# Train Base Models

Purpose:

Now that we have a minimally processed dataset, we'll try out a few baseline models:
-    Linear Regression
-    Ridge Regression
-    Decision Tree: 
-    Random Forest: 
-    Support Vector Regressor: 

In [None]:
%pip install -r ../../requirements.txt

# load dataset

In [15]:
base_dataset = pd.read_csv('../data/baseline_model_dataset.csv')
test_dataset = pd.read_csv('../data/raw_dataset/test.csv')

In [2]:
import numpy as np
from sklearn.model_selection import train_test_split
from sklearn.metrics import mean_squared_error, mean_absolute_error, r2_score
from sklearn.linear_model import LinearRegression, Ridge
from sklearn.ensemble import RandomForestRegressor
from sklearn.tree import DecisionTreeRegressor
from sklearn.svm import SVR


In [6]:
# Explicitly define the target column
target_column = 'Premium Amount'

# Separate features (X) and target (y)
X = base_dataset.drop(columns=[target_column])
y = base_dataset[target_column]

# Train-test split
X_train, X_test, y_train, y_test = train_test_split(X, y, test_size=0.2, random_state=42)

# Define baseline models
models = {
    "Linear Regression": LinearRegression(),
    "Ridge Regression": Ridge(),
    "Decision Tree": DecisionTreeRegressor(),
    # "Random Forest": RandomForestRegressor(n_estimators=100),
    # "Support Vector Regressor": SVR()
}

# Train and evaluate each model
results = []

for name, model in models.items():
    print(f"begin {name} training")
    # Train the model
    model.fit(X_train, y_train)
    
    # Make predictions
    y_pred = model.predict(X_test)
    
    # Evaluate performance
    mse = mean_squared_error(y_test, y_pred)
    mae = mean_absolute_error(y_test, y_pred)
    r2 = r2_score(y_test, y_pred)
    
    # Store results
    results.append({
        "Model": name,
        "MSE": mse,
        "MAE": mae,
        "R^2": r2
    })
    print(f"{name} training complete")

    

# Display results
results_df = pd.DataFrame(results).sort_values(by="R^2", ascending=False)
results_df

begin Linear Regression training
Linear Regression training complete
begin Ridge Regression training
Ridge Regression training complete
begin Decision Tree training
Decision Tree training complete


Unnamed: 0,Model,MSE,MAE,R^2
1,Ridge Regression,751455.9,671.03236,0.003285
0,Linear Regression,751455.9,671.03236,0.003285
2,Decision Tree,1529073.0,898.257432,-1.028129


In [16]:
#minimally process the test dataset to get model predictions

#do label encoding
categorical_cols = [test_dataset.columns[i] for i, x in enumerate(test_dataset.dtypes) if x == 'object']
test_dataset[categorical_cols] = test_dataset[categorical_cols].astype('category')
# Convert categorical to label encodings
for col in categorical_cols:
    test_dataset[col] = test_dataset[col].cat.codes
#convert the policy start time to duration in mins
test_dataset['Policy Start Date'] = pd.to_datetime(test_dataset['Policy Start Date'])
test_dataset['Policy Duration Mins'] = ((pd.Timestamp.now() - test_dataset['Policy Start Date']).dt.total_seconds())/60
test_dataset = test_dataset.drop(columns=['Policy Start Date'])
#fill nulls with median values
test_dataset = test_dataset.fillna(test_dataset.median())

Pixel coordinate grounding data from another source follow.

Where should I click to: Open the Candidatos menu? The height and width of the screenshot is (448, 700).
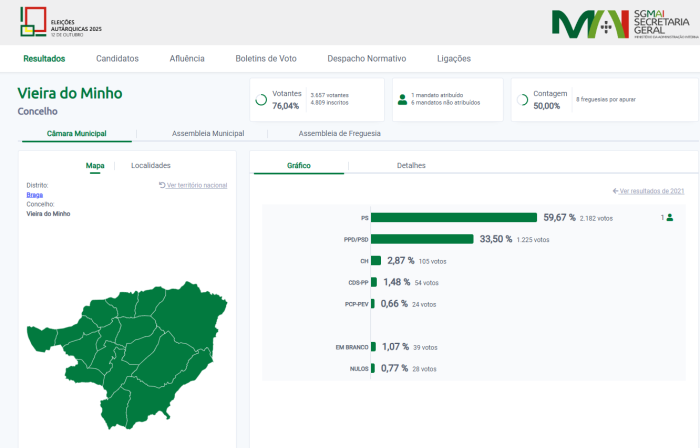(117, 59)
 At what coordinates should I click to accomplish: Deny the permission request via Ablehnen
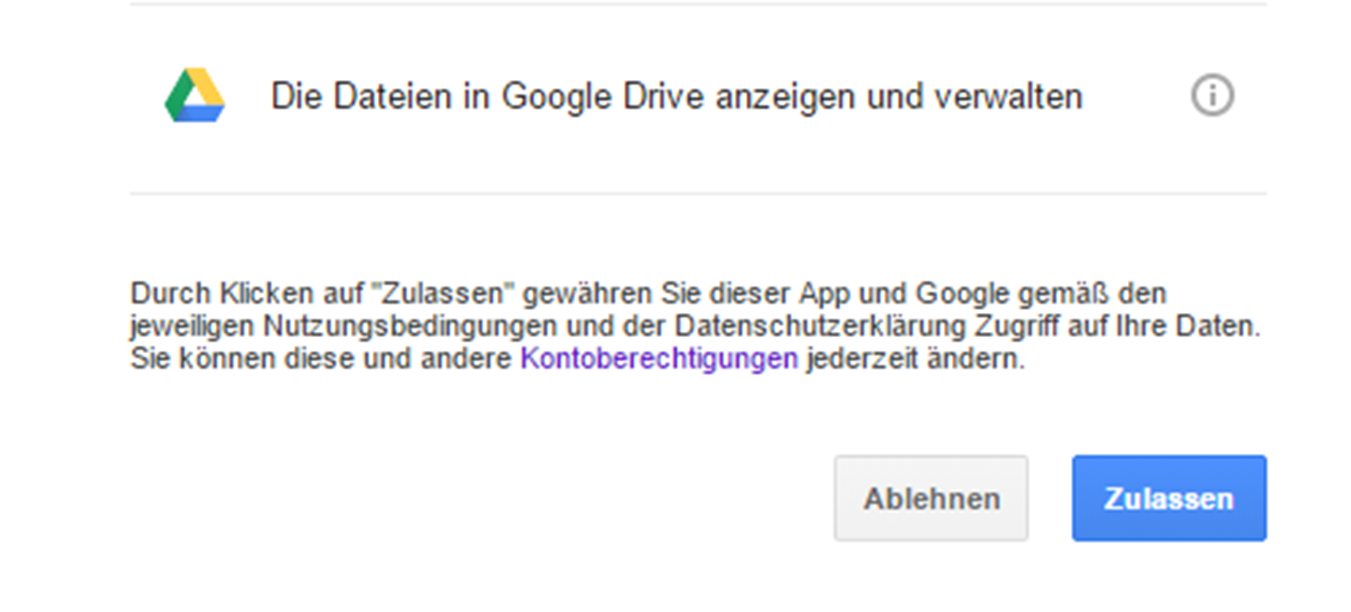931,497
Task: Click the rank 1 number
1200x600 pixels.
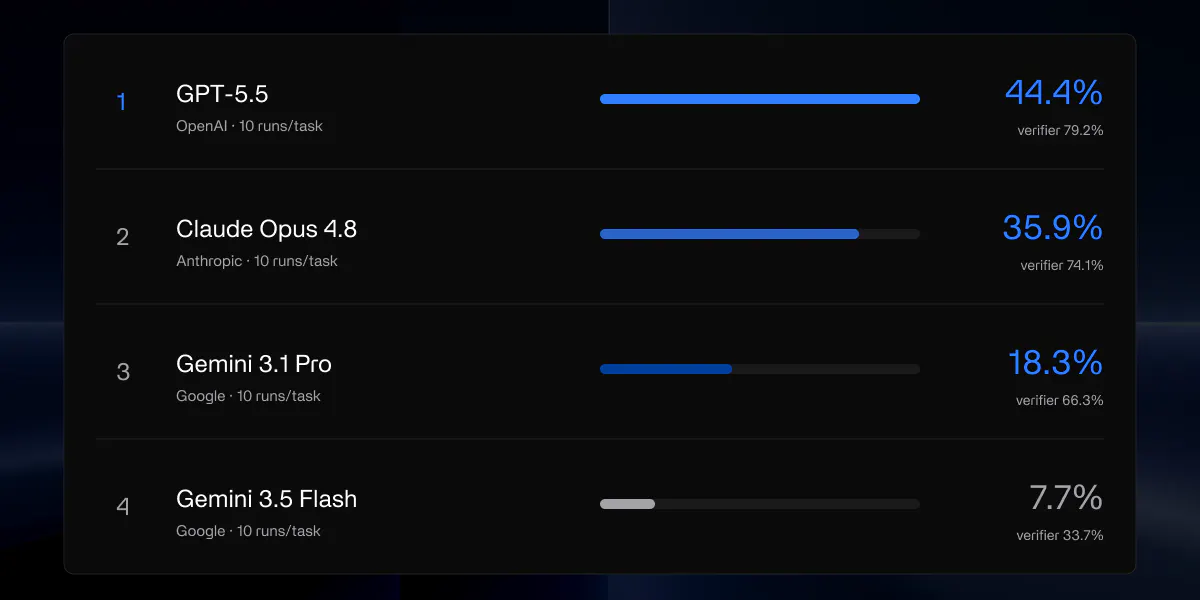Action: coord(122,102)
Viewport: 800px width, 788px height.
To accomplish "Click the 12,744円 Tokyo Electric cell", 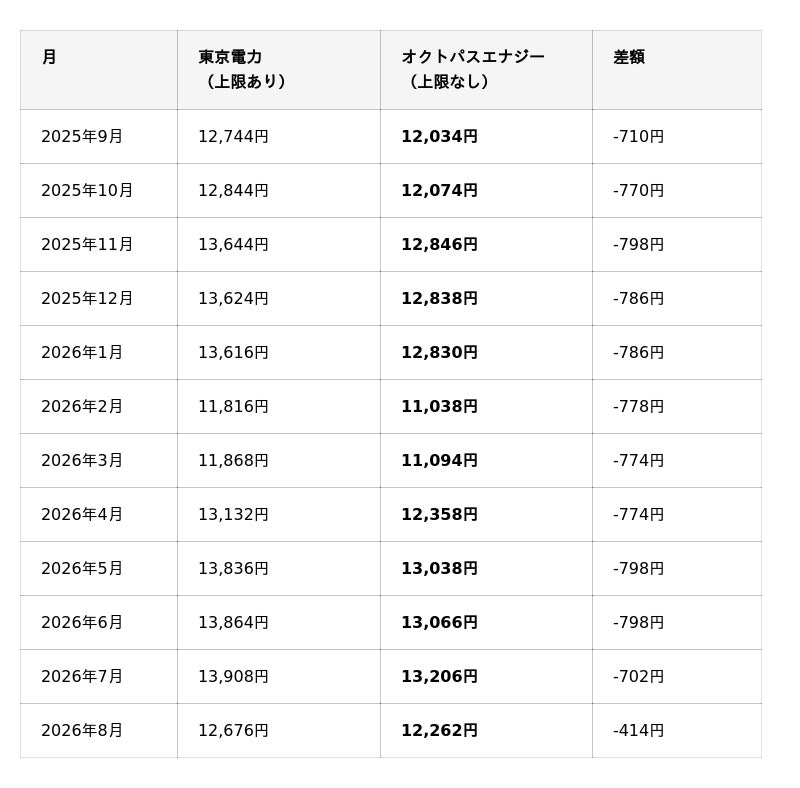I will coord(233,136).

features = test_dataset.iloc[:,1:]

In [17]:
#generate results and submit to competition
results_directory = "../results"

for name, model in models.items():
    
    y_pred = model.predict(features)

    results = pd.DataFrame({
        'id': test_dataset['id'],  
        'Premium Amount': y_pred   
    })

    filename = f"{name}_baseline.csv"
    results_full_path = os.path.join(results_directory,filename)
    
    results.to_csv(results_full_path, index=False)

    submission_comment = f"baseline: {name} + minimally processed dataset"
    submit(filename,submission_comment) #custom function
    # print(f"successfully submitted baseline {name}")


Competition Name: playground-series-s4e12
Full Submission File Path: ../results\Linear Regression_baseline.csv


100%|██████████| 21.2M/21.2M [00:17<00:00, 1.25MB/s]


Submission to 'playground-series-s4e12' successful!
successfully submitted baseline Linear Regression
Competition Name: playground-series-s4e12
Full Submission File Path: ../results\Ridge Regression_baseline.csv


100%|██████████| 21.2M/21.2M [00:18<00:00, 1.18MB/s]


Submission to 'playground-series-s4e12' successful!
successfully submitted baseline Ridge Regression
Competition Name: playground-series-s4e12
Full Submission File Path: ../results\Decision Tree_baseline.csv


100%|██████████| 11.8M/11.8M [00:10<00:00, 1.24MB/s]


Submission to 'playground-series-s4e12' successful!
successfully submitted baseline Decision Tree